Now that's worth gathering for.
Each Weekly Drink pick will be easy on your wallet, mostly around $10 a bottle, well balanced, well-made and worry free. I've done the research so you can raise your glass.
Over the past three decades, I've raised my glass often. Wine has been a pleasurable window onto other worlds and a sometimes not-so-pleasurable window into myself. It seems strange, this love of wine, because my Iowa parents never drank. Except for when mom accidentally ordered Sangria on a Chicago weekend trip. ("This is good fruit juice!")
For me, it all began in Paris, where I met my husband during my junior year of college.

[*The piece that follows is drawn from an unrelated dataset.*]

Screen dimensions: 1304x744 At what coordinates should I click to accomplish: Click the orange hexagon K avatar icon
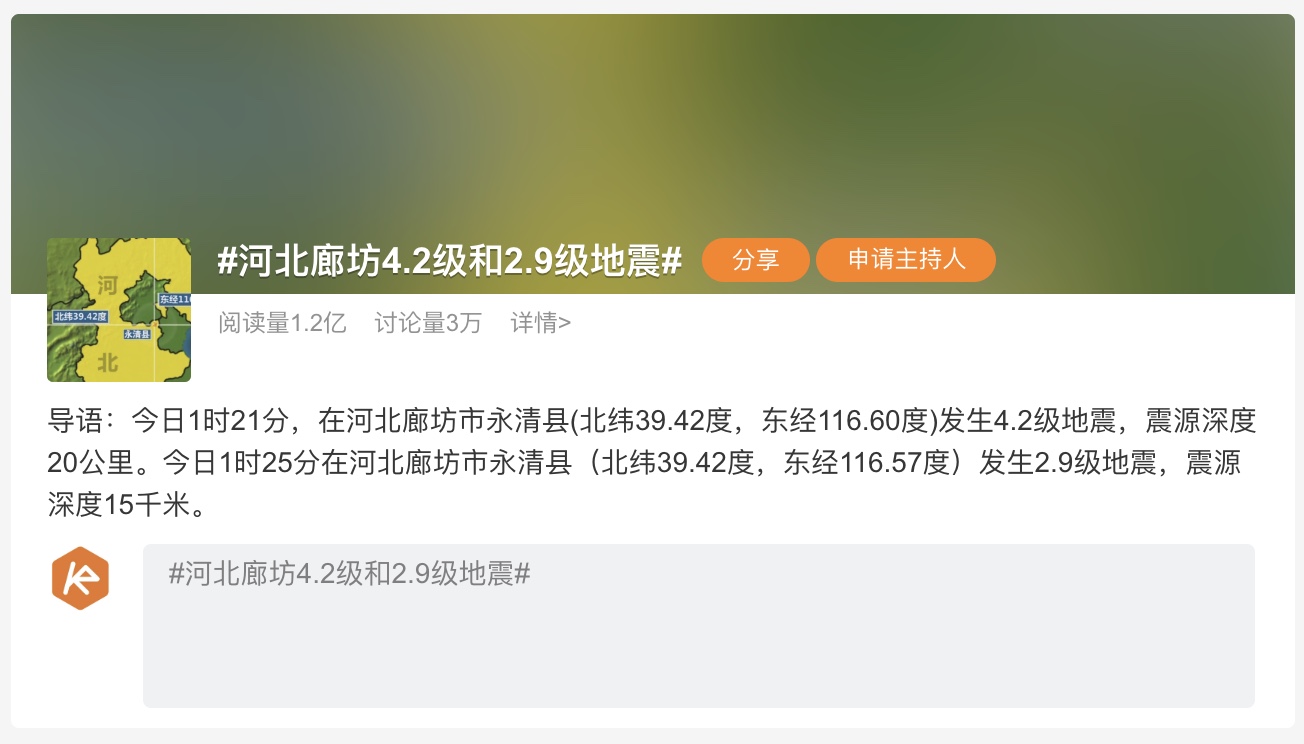coord(80,578)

“You’ll have a glass of wine, won’t you?” he asked on our first date, as if it were the most natural thing in the world. We were having lunch at the Bar de la Croix Rouge, shoehorned behind a corner table at the tiny Left Bank café.
“Bien sûr,” I said. Of course I would have wine. This was France, after all, and it was high time I graduate from unshaven legs and poetry to high heels and wine.
He ordered a quarter carafe of rouge. I can’t remember what kind but it must’ve been cheap, given our student budgets. I do recall, though, how easily my French boyfriend chose this over that from the wine list. In a casual way, the way boys back home would have chosen PBR over Miller Lite.
There was more. Like how generously he filled my glass before serving himself. The way he absent-mindedly sniffed and nodded before taking the first sip of wine. And how he didn’t touch his glass again until our open-faced pâté and pickle sandwiches arrived.
So in addition to evidence of my boyfriend’s unselfish nature, I also experienced wine’s natural role in French mealtime – kind of like liquid bread, and certainly not an “alcoholic beverage” subject to harsh regulation or a strictly enforced drinking age.
Since then, a love of wine has bound us together, as they say, for better and for worse, for richer and for poorer, through diapers and college applications. Thirty years later, I thought of Katie as we uncorked our Weekly Drink last Sunday. It's not a sauvignon blanc. But I think Katie will like this wine anyway, because summer is finally here. And this is the perfect warm weather white.
Cline Viognier North Coast 2012
Purchased at Whole Foods
- $9.99 on special
- $12.99 regular price
A fresh, citrusy white wine made of a grape called Viognier ("Vee-Oh-Knee-Ay"). From California's Sonoma Valley. Serve lightly chilled.
This wine's pale watery hue reminds me of transparent topaz. When you smell it, you get a mash up of peach and honeysuckle. That's the characteristic scent of Viognier grapes in California wine. But then you take a sip and surprise, surprise. In your mouth it's not sweet. Instead, it's clean and zingy, kind of like pink grapefruit. A happy summer wine.